Gott ist es wichtig, dass wir das Leid an uns heranlassen und dass wir Gutes tun. Besonders deutlich wird dies in einer Erzählung von Jesus aus dem Matthäusevangelium, Kapitel 25,31 – 46. Dort beschreibt er eine Gerichtsszene. Zwei Gruppen werden dargestellt. Dabei gibt es zwei große Überraschungen – ich empfehle Ihnen sehr, die gesamte Geschichte nachzulesen.  Zum einen erzählt uns Jesus dort, dass wir ihm selbst dienen, wenn wir den Geringsten helfen. Was für ein Bild! Wir können einen direkten Dienst an Jesus tun. Überraschend ist aber auch, wer die Verurteilten sind.
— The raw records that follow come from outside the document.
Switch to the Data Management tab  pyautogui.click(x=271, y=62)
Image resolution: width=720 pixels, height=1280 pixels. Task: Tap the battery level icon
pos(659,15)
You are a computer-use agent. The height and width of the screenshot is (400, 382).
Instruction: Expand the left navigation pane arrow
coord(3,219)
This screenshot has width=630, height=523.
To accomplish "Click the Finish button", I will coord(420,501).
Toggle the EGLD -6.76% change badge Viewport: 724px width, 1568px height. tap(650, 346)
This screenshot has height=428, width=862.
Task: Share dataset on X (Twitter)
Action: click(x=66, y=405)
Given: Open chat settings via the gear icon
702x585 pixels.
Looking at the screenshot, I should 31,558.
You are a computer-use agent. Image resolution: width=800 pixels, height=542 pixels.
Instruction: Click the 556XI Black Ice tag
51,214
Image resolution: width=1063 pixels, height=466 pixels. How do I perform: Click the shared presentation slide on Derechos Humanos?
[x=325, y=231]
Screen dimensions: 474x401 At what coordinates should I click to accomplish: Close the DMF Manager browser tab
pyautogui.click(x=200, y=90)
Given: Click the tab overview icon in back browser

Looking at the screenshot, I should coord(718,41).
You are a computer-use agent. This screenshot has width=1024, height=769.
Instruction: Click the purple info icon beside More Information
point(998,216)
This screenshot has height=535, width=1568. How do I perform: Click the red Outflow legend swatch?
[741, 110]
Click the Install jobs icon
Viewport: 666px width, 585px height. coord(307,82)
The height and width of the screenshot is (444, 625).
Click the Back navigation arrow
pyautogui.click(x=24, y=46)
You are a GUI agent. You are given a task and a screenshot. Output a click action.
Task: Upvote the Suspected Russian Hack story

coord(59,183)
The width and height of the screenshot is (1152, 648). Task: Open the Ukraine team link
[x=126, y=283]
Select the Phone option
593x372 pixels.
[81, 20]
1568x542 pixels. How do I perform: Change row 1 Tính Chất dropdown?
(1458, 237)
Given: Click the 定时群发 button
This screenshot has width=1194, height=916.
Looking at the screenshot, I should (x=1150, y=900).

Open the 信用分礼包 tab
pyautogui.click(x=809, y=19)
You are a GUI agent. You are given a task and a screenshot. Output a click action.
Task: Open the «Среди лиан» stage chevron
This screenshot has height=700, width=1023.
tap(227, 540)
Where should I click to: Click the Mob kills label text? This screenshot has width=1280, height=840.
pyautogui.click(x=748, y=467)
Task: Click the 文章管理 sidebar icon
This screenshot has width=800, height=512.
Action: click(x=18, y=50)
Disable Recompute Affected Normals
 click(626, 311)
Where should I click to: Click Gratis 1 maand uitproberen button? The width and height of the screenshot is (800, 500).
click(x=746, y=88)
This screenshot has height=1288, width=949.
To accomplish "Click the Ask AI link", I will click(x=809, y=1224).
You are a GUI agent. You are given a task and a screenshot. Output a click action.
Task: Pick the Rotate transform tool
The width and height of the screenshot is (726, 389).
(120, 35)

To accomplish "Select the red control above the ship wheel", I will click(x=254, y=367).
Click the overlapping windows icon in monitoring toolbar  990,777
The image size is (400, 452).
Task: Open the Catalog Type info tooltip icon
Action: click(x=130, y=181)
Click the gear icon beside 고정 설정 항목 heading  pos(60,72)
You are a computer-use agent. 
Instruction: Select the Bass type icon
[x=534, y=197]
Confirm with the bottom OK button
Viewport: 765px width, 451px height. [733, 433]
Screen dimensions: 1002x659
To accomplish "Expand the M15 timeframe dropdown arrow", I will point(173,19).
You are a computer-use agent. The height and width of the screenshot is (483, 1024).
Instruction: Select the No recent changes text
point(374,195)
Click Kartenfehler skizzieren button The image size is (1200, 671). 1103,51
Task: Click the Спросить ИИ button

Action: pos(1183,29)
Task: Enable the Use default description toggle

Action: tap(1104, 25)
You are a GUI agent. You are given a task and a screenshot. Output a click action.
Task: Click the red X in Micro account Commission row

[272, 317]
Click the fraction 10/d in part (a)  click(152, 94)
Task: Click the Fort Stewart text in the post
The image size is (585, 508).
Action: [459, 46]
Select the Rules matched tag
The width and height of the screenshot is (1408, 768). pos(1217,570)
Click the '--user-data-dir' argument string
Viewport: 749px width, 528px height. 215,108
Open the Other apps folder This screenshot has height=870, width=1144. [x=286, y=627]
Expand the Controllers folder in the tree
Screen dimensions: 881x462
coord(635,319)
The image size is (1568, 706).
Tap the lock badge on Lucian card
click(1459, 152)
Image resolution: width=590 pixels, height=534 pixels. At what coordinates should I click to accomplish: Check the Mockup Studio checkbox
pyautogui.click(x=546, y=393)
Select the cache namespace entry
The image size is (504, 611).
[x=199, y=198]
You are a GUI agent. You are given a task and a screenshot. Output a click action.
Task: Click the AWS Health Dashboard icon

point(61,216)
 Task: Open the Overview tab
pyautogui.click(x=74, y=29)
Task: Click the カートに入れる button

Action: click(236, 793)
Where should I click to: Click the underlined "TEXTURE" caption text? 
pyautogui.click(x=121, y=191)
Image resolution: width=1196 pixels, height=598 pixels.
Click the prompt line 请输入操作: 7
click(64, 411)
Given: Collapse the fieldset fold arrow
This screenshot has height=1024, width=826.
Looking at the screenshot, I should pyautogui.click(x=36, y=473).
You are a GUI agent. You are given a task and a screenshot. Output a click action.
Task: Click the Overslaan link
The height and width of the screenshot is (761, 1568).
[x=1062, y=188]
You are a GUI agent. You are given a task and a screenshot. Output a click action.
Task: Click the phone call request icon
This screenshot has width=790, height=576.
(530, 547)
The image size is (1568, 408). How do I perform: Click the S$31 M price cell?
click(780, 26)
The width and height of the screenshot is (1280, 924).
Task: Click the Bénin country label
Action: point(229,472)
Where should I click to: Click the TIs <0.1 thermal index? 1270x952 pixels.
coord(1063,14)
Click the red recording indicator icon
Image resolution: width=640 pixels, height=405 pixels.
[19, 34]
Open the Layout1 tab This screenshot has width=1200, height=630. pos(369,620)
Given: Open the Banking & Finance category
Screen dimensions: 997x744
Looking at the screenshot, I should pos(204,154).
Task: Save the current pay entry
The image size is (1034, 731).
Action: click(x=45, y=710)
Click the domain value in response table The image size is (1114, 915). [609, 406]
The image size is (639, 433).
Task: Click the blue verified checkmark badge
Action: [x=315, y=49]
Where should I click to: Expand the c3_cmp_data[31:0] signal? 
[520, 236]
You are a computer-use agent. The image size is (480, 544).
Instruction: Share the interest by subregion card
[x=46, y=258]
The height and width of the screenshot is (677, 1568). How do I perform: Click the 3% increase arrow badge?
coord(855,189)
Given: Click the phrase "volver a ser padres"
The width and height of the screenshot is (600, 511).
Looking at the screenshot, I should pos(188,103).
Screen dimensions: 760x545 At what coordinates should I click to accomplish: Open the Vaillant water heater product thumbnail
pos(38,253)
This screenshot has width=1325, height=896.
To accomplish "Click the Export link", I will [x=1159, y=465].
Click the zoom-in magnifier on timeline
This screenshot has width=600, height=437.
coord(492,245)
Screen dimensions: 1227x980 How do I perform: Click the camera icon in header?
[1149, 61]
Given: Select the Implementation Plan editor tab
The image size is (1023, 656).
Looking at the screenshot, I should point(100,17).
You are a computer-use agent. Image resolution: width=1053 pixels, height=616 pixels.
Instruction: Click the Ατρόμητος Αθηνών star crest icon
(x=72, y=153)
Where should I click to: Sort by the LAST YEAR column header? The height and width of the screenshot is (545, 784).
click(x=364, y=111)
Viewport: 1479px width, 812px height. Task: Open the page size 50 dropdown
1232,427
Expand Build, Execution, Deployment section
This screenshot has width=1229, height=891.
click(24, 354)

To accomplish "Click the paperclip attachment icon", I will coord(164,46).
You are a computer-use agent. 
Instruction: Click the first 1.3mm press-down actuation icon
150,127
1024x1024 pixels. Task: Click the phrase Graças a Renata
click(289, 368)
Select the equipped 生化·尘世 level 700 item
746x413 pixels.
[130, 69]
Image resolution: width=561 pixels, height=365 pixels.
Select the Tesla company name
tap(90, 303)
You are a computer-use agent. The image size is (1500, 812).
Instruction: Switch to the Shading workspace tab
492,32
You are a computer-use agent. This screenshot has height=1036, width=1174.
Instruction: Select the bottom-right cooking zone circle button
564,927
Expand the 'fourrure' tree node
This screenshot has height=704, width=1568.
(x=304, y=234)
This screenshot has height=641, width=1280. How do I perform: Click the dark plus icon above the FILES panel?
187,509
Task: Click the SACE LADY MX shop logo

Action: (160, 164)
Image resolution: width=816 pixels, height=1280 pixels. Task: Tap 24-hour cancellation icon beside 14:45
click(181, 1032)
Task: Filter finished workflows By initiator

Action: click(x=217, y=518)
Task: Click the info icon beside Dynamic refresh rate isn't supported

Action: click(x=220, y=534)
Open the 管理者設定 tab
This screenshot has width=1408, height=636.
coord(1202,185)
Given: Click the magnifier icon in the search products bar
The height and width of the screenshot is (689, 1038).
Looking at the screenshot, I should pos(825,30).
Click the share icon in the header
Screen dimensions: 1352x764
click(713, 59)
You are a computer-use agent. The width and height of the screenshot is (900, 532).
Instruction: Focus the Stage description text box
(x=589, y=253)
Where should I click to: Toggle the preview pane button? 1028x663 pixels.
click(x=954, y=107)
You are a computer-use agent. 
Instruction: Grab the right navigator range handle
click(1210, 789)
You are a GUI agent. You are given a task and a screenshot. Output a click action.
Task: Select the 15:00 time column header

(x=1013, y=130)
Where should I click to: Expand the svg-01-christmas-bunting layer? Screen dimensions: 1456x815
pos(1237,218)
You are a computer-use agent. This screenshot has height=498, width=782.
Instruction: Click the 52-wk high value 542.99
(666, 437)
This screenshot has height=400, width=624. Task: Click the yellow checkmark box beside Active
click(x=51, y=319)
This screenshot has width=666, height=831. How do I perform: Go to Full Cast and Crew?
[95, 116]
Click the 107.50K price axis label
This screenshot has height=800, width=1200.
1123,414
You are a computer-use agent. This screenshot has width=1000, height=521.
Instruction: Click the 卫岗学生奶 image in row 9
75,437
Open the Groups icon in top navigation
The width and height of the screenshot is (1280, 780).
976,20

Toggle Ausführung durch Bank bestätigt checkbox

Die Grundlage ihrer Verurteilung sind nicht böse Taten, Lügen oder Ähnliches, sondern dass sie nichts getan haben. Sie haben die Gefangenen nicht besucht und den Durstigen nichts zu trinken geben. Die Grundlage ihrer Verurteilung war das Nichtstun.

Gott ist da

Vielleicht klingt dies für Sie alles gut und richtig, aber auch überfordernd. Es gibt doch so viel Leid in der Welt. So vieles, was man tun könnte und sollte. Wo kann ich anfangen? Ich könnte alles aufgeben und es würde doch keinen messbaren Unterschied machen. Wer um Gott weiß, der kann das Leid der Welt sehen, ohne daran zu zerbrechen. Im Wissen um einen Gott, der mit uns unterwegs ist und diese Welt liebt, kann ich drei Dinge tun: Ich kann meine eigene Apathie vor ihm bekennen und dafür um Vergebung bitten. Dies ist immer der erste Schritt. Nicht auf andere schimpfen, sondern selbstkritisch auf mein eigenes Handeln und Herz schauen. Als Zweites kann ich weinen. Ich kann mit Gott trauern und klagen, dass diese Welt nicht die ist, welche Gott sich für uns wünscht, und ihn um sein Eingreifen bitten. Und letztlich kann ich als dritten Schritt meinen Teil tun, weil ich weiß, ich muss nicht alles tun. Gott ist da. So klein mein Teil auch ist – ich kann wissen, dass Gott alles Leid zu einem Ende und uns Menschen an sein Ziel bringen wird.